Nous ne sommes pas là pour polémiquer sur les expressions. Nous sommes là pour voir si la communauté internationale, vraiment, a à cœur de faire la paix dans cette région du monde. Il faut maintenant être sérieux. Ça fait vingt ans que nous négocions. Seuls, en tête à tête avec Israël.

Il est évident qu’Israël est une puissance nucléaire. Elle est la quatrième puissance militaire du monde. Elle est la septième économie du monde. Elle a tous les moyens d’imposer le statu quo qu’elle a imposé depuis quarante-cinq ans. Maintenant, cette communauté internationale a des devoirs à l’égard de la victime de l’occupation. Donc, s’ils veulent qu’on revienne aux négociations, il faut à tout prix qu’ils garantissent les paramètres de la négociation. C’est exactement ce que dit la résolution qui a été votée hier et qui reconnaît, par ailleurs, que l’Etat dont on parle, la finalité de ces négociations, c’est un Etat ! Nous ne voulons pas négocier pour négocier ! Ça fait vingt ans que nous négocions...

Donc, ça veut dire que vous posez des conditions ?

Il est évident que nous ne négocions pas dans l’air ! Bien sûr que nos avons des paramètres qui sont les paramètres de la communauté internationale. C’est la 242 et la 338 : deux résolutions qui ont quarante-cinq ans d’âge, qui disent que l’occupation militaire par la force est illégale. Nous avons comme référence les principes de la conférence de Madrid, qui disent : le territoire contre la paix. Nous avons les paramètres de la « feuille de route » que le Quartet a édité, nous avons comme paramètres cette initiative arabe qui dit que les Etats arabes reconnaîtront Israël si elle reconnaît l’Etat palestinien, et si elle reconnaît que les réfugiés ont un droit de retour qui sera négocié avec Israël.

Leïla Shahid, il y a encore deux questions que j’aimerais vous poser. Ayez l’amabilité, s’il vous plaît, de me répondre brièvement. D’une part, est-ce que vous avez l’intention d’adhérer rapidement à la Cour pénale internationale ?

Bien sûr, bien sûr…

En vue d’y entreprendre des démarches ?

Nous avons l’intention de faire tout ce qui est en notre droit dans ce statut.

François Hollande hier a immédiatement appelé à la reprise des négociations. On a senti, au cours de ces dernières semaines, qu’il y avait comme une hésitation dans la position de la France, à soutenir, à voter pour et éventuellement à s’abstenir. Qu’est-ce qui a, selon vous, décidé la France, finalement, à soutenir votre démarche ?
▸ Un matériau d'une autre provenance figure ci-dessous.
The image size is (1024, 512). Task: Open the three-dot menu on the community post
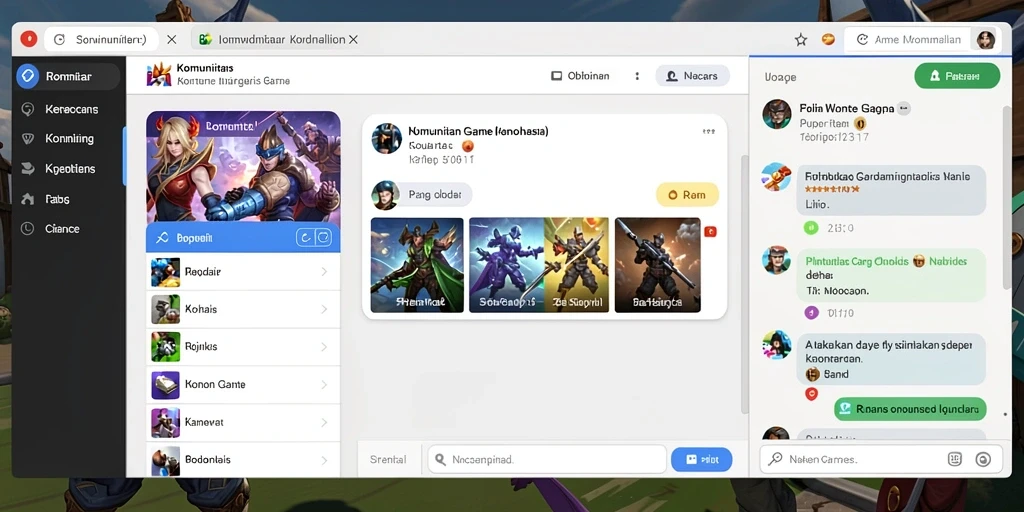pos(709,131)
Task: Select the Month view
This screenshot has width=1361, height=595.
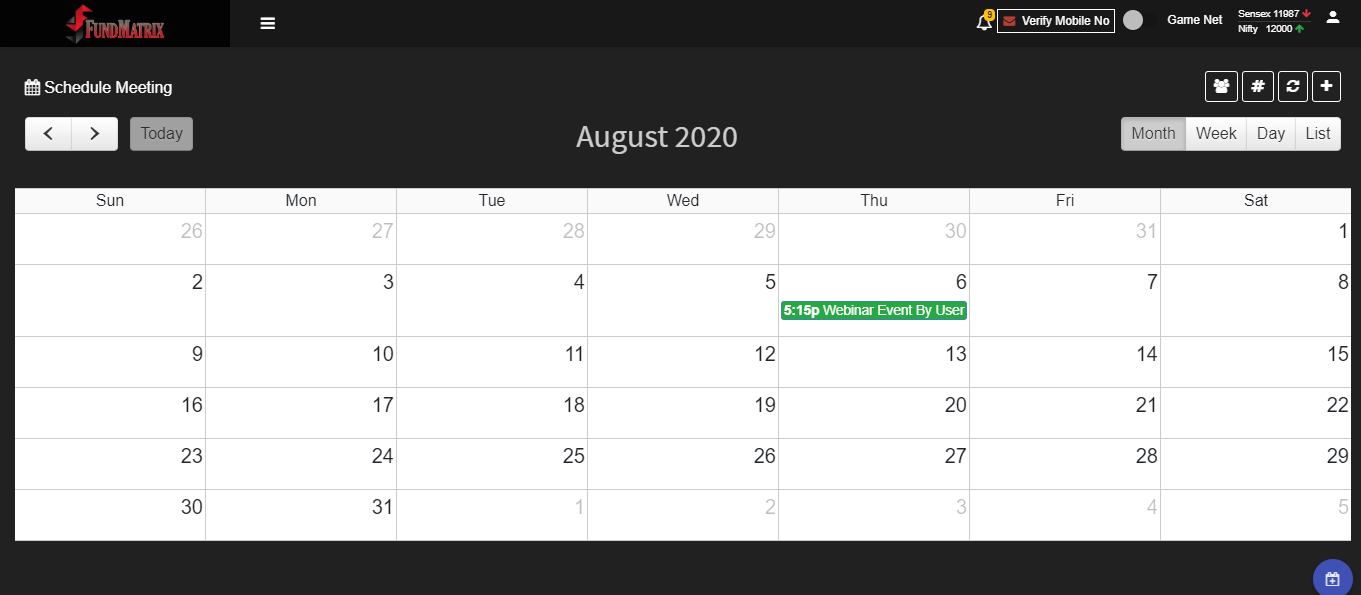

La France, comme tous les autres Etats membres, ont pensé que l’abstention pouvait unir les Européens. Ils ont très vite compris, les Français comme les Belges, comme les seize Etats qui ont voté « oui » que c’était totalement en contradiction avec ce qui était leur politique à l’égard de la Palestine depuis vingt ans, et que, pour jouer réellement un rôle de constructeur de paix avec les Palestiniens et les Israéliens, il allait voter la reconnaissance de l’Etat. Et c’est ce qu’ils ont fait. Et je m’en félicite.

Donc, vous saluez la position de la France ?

Tout à fait. Et je pense qu’elle a beaucoup compté pour encourager d’autres qui voulaient s’abstenir à voter en faveur de la reconnaissance de la Palestine.